Methods: We trained a CNN on data from 124 patients undergoing EP studies with a final diagnosis of AVRT or AVNRT. A total of 4962 5-second 12-lead ECG segments were used for training. Each case was labelled AVRT or AVNRT based on the findings of the EP study. The model performance was evaluated against a hold-out test set of 31 patients.

Results: The model had an accuracy of 77% in distinguishing between AVRT and AVNRT. The area under the receiver operating characteristic curve was 0.80. A saliency map can be used to help understand why a CNN predicted a particular outcome. This is achieved by mapping the outcome back to key areas of the input that most influenced the network in producing the classification result. Figure 1 presents the saliency mappings of an example 12-lead ECG for each class of AVRT and AVNRT. The network used the expected sections of the ECGs for diagnoses; these were the QRS complexes which may contain retrograde p waves.

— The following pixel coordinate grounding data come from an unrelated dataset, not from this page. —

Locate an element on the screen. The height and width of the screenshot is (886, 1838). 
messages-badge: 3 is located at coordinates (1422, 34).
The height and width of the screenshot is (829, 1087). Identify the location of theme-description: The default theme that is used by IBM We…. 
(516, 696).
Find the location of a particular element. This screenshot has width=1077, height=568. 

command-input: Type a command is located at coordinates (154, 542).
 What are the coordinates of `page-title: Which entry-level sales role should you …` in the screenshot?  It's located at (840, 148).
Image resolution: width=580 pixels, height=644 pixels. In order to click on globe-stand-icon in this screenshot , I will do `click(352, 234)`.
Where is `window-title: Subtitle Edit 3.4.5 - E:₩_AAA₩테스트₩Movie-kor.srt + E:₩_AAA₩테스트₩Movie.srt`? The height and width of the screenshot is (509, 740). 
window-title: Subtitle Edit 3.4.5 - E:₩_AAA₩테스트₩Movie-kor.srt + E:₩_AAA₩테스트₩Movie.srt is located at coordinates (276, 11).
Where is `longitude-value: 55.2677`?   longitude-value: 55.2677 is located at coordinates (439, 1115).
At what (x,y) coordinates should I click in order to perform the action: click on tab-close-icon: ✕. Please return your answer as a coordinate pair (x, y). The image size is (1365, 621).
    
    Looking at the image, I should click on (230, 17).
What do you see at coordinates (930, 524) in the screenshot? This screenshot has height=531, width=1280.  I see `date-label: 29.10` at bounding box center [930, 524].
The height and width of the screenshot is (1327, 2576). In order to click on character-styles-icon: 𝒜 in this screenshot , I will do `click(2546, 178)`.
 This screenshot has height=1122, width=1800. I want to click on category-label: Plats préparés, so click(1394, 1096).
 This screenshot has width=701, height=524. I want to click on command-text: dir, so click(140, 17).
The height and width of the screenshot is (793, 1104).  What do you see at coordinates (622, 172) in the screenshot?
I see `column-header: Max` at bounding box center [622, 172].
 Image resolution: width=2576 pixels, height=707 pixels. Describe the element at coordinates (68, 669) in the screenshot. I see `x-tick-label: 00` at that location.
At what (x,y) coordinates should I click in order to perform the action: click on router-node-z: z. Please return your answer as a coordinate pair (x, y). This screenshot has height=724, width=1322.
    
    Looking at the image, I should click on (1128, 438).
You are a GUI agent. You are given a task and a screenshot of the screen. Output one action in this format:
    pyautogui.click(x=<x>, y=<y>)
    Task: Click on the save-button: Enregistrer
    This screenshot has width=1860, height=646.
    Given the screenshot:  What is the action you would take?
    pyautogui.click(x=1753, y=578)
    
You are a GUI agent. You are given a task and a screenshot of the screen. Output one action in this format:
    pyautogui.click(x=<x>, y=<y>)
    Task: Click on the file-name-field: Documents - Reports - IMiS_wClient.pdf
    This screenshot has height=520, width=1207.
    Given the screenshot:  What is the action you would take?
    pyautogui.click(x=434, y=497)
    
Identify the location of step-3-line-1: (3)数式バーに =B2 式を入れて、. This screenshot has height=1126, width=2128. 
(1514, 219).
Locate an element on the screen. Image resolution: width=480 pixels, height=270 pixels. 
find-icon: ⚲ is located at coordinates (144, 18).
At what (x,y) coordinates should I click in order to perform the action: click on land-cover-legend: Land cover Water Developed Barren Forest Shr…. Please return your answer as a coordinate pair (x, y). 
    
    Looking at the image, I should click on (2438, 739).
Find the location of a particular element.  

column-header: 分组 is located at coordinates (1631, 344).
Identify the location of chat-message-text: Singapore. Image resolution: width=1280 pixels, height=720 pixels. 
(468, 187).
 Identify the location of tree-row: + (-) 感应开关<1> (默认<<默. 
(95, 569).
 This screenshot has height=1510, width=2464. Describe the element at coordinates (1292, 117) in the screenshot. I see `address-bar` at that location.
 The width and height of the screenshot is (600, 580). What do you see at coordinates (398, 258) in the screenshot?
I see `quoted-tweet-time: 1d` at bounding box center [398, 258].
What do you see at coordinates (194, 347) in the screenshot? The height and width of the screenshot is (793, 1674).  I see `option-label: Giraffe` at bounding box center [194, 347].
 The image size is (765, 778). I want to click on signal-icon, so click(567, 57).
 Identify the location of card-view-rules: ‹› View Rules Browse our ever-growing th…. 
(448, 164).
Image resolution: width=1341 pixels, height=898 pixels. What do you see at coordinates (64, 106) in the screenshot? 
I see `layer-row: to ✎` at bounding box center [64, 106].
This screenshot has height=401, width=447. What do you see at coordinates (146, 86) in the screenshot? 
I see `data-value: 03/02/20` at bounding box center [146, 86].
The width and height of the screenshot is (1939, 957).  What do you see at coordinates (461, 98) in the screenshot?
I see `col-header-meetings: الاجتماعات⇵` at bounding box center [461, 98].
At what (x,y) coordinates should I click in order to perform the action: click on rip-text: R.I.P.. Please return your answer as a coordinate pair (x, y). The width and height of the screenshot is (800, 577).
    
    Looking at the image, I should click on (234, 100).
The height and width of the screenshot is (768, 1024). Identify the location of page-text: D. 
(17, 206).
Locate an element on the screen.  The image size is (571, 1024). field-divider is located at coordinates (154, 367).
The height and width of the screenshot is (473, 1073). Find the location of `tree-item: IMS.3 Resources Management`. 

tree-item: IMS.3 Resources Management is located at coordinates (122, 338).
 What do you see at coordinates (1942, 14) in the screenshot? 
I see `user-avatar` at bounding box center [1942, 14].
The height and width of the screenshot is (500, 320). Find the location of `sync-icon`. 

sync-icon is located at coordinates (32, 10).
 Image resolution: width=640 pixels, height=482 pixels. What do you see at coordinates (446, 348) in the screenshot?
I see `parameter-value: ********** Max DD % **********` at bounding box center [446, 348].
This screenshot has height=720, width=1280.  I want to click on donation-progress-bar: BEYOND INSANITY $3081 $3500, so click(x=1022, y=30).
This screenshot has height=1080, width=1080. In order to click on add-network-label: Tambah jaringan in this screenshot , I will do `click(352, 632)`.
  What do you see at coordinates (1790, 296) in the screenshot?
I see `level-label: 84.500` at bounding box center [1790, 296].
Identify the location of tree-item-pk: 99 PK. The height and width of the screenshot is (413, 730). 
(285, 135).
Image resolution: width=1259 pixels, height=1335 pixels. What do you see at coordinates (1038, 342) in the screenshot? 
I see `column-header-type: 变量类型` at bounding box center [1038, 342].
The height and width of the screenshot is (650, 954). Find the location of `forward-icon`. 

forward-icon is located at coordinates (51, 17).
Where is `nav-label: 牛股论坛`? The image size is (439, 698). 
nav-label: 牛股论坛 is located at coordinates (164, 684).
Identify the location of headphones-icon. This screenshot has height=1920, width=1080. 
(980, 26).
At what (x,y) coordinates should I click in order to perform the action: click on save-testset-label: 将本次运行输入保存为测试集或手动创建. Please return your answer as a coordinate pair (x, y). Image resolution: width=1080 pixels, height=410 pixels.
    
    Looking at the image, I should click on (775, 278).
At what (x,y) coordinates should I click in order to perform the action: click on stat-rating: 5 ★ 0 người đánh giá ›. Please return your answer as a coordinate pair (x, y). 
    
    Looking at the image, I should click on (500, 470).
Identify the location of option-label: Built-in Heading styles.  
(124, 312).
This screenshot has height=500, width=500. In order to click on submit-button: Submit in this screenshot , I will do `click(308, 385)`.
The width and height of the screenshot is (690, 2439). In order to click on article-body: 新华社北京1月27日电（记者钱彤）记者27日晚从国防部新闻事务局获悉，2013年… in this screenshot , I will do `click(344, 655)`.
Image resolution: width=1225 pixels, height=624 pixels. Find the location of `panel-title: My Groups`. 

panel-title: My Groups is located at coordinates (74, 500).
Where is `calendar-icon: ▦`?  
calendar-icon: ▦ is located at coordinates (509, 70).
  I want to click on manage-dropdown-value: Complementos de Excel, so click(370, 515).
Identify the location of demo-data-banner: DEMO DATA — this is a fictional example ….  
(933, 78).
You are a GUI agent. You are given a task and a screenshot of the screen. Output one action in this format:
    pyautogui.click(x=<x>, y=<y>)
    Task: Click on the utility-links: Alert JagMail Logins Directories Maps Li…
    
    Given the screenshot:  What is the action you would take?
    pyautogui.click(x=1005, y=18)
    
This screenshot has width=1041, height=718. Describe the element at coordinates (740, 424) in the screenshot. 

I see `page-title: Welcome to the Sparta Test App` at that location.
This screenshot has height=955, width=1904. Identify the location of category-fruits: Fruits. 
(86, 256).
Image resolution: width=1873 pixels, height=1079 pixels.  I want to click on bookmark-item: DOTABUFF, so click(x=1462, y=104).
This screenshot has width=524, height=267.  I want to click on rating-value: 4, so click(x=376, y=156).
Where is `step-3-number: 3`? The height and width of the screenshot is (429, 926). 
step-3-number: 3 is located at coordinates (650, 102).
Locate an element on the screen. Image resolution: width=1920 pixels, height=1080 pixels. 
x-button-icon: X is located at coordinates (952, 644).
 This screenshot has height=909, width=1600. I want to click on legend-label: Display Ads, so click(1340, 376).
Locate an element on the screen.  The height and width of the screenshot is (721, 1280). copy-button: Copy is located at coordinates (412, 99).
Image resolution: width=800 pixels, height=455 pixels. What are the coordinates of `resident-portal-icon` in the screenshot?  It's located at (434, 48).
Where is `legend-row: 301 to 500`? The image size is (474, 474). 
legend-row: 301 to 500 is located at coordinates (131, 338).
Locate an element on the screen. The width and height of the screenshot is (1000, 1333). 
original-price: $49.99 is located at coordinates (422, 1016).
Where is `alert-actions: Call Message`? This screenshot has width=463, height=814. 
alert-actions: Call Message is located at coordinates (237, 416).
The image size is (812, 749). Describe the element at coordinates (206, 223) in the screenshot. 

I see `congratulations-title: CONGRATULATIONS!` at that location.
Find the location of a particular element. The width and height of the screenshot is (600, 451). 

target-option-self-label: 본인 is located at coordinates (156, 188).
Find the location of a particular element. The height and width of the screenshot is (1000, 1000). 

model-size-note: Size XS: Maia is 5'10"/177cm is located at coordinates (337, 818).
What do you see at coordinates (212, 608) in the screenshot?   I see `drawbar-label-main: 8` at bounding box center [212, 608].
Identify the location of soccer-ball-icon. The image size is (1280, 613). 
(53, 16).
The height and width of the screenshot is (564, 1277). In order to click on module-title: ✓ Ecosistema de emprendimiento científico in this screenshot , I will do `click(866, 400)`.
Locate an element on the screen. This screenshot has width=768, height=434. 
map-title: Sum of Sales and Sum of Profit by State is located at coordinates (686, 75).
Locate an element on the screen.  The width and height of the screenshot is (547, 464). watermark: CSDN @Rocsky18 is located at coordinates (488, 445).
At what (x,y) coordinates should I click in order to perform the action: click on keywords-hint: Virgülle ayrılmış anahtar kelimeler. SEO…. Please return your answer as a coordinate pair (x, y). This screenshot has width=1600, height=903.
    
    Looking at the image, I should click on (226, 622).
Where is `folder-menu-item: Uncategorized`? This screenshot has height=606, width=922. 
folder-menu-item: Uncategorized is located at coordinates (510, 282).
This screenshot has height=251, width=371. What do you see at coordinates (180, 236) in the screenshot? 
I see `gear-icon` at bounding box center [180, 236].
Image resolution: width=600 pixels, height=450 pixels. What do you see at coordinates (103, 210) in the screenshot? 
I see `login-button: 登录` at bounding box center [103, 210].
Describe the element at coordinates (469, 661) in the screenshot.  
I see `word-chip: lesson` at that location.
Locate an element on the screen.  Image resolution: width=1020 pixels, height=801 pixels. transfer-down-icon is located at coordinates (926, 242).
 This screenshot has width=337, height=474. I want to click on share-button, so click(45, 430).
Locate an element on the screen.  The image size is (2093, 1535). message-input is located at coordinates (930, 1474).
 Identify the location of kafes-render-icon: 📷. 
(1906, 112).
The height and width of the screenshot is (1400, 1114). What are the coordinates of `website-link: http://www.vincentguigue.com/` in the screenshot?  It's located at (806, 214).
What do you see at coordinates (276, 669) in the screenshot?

Conclusion: We describe the first neural network trained to differentiate AVRT from AVNRT. Our model achieved a reasonable accuracy and demonstrated proof-of-concept. Accurate diagnosis of AVNRT from a 12-lead ECG could allow for empirical slow pathway ablation in cases where dual atrioventricular nodal physiology is present but sustained arrhythmia cannot be induced during the EP study. The current accuracy from our neural network does not yet meet this threshold, but may be improved with a larger training dataset.